Je ne me rappelle pas comment j'ai fait pour arriver là, se dit l'enfant. J'ai dû ouvrir les yeux quelques heures après le départ du train. J'étais blottis dans les bras de mon papa, sa main dans mes cheveux, aimante et rassurante. Mon dieu que j'étais bien. J'entendais le bruit de la locomotive glissant sur les rails, comme le roulement d'une horloge qui faisait battre mon cœur. Une odeur de café au lait flottait dans l'air, j'avais la gorge sèche et l'estomac en feux. Les remontées d'acide me donnaient parfois l'impression d'étouffer, comme si quelqu'un plongeait ma tête dans un lavabo remplie d'eau. C'est comme ce bon vieil Ignacio, je l'avais oublié celui-là.

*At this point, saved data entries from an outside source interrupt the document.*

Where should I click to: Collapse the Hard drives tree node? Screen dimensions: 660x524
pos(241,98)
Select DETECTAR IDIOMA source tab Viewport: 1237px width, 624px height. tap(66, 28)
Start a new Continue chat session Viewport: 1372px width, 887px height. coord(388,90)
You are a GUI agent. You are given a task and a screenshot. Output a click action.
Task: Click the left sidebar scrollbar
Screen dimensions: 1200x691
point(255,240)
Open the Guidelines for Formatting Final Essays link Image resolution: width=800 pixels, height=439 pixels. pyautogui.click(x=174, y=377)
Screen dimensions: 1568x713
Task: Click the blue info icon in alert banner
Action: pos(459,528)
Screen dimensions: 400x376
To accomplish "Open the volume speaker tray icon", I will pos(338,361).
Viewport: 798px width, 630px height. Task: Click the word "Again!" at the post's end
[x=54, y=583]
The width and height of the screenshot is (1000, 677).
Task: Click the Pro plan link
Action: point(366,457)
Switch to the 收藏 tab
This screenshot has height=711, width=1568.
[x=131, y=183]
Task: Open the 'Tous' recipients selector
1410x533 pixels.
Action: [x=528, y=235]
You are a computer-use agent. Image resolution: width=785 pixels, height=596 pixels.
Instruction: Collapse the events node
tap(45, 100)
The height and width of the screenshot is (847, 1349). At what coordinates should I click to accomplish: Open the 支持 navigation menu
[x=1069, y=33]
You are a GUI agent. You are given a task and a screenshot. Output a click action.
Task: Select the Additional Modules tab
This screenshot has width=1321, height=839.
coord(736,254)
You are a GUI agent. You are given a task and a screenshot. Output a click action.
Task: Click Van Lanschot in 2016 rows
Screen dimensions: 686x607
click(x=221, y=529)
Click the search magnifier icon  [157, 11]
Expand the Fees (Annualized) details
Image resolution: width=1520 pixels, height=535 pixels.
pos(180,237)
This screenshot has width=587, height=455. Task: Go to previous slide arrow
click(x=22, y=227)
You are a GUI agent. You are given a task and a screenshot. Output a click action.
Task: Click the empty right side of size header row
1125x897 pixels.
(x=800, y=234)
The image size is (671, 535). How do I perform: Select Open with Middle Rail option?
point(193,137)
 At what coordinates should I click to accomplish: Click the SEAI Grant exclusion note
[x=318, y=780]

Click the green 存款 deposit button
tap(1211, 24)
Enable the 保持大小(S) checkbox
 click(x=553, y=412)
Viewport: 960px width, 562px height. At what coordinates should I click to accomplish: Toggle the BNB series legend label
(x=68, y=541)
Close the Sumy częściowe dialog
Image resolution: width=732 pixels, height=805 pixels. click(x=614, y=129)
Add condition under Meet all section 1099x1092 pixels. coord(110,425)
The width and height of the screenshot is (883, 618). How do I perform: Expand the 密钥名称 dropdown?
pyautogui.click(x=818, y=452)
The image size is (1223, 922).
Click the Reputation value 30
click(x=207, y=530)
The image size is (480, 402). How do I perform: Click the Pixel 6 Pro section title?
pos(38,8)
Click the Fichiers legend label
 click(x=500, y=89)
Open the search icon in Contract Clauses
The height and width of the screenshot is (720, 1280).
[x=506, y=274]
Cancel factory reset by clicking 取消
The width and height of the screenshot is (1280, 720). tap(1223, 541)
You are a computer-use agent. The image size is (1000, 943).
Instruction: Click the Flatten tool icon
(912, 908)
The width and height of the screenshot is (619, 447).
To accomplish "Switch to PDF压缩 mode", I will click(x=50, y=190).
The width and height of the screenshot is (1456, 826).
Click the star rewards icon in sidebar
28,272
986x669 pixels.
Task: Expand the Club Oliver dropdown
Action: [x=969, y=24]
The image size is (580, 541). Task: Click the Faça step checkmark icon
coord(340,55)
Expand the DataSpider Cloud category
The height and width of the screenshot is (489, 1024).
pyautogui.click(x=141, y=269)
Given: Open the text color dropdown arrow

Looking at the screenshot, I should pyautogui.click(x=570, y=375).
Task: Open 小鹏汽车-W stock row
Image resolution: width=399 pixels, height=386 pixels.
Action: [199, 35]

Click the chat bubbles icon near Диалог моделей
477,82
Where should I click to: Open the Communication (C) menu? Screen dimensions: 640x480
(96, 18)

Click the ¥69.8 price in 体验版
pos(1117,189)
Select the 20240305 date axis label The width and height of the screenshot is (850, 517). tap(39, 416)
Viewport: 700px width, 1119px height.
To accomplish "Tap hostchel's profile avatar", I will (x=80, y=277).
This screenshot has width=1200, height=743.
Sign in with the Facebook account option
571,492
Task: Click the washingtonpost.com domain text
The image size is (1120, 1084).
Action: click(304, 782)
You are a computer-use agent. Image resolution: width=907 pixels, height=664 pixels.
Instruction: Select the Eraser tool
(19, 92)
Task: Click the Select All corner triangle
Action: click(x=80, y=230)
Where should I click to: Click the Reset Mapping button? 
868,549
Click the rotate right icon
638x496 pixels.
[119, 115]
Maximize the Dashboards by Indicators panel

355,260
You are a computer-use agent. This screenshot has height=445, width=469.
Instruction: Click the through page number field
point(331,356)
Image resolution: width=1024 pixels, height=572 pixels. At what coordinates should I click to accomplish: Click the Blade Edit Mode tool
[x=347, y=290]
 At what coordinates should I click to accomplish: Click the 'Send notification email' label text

Il a tout fait pour que je ne puisse pas monter pas dans ce train. Il ne m'a pas fait de cadeau le salaud. Je revois sa grosse tête pleine de boursouflures aussi rouges que le sang sur ses gants. Le plastique collait sur ses doigts, nous étions là avec les autres, dans le silence et parfois les hurlements qui sortaient du train. Ignacio poussait parfois des cris rauques comme un crapaud géant qui parlerait au ralenti. Maman m'avait fait rentré dans un immense compartiment où les murs étaient blancs et le sol froid comme mes pieds sur le marbre du borgo santo de San Lorenzo. À ce moment là, je ne savais pas que j'allais mourir. Quelqu'un aurait pu me prévenir pourtant.

Les roulements du train berçaient lentement mes pensées. Je suçais mon pouce jusqu'à en faire vieillir ma peau. Je me sentais rassuré, même si rien n'était encore gagné. Un major d'homme allait de wagon en wagon en poussant un chariot, composé de boissons chaudes, café, thé et lait chaud ainsi que de viennoiseries autrichiennes, de grandes tranches de pain grillées en superficie et quelques pots de confitures. Je ne pourrais rien avaler c'est sûr. Papa n'insista pas. Il savait qu'il me faudrait encore quelques semaines avant que mon corps ne se remette des coups de couteaux que j'avais pris dans le ventre. Sacré Ignacio, tu ne m'auras pas fait de cadeaux, tes sœurs non plus d'ailleurs. Dans leurs costumes noirs de nonnes franciscaines, maman leur aurait donné le bon dieu sans confession. Je ne saurais jamais vraiment si avec papa, ils se sont aimés, ni pourquoi elle n'a pas voulu de moi sur son ventre. Par chance, il a toujours été là pour moi, lui. Il était si beau avec ses cheveux mi-longs, ondulés comme les vagues en été. Sa peau était noircie par le soleil. Il avait cette petite barbe légèrement piquante qui me faisait rire quand elle touchait ma peau, et ce parfum boisé dans lequel je pourrai chavirer toute ma vie. Mon papa, c'est pour toi que je pars en voyage. J'espère que nous réussirons à la retrouver et que nous lui ferons payer.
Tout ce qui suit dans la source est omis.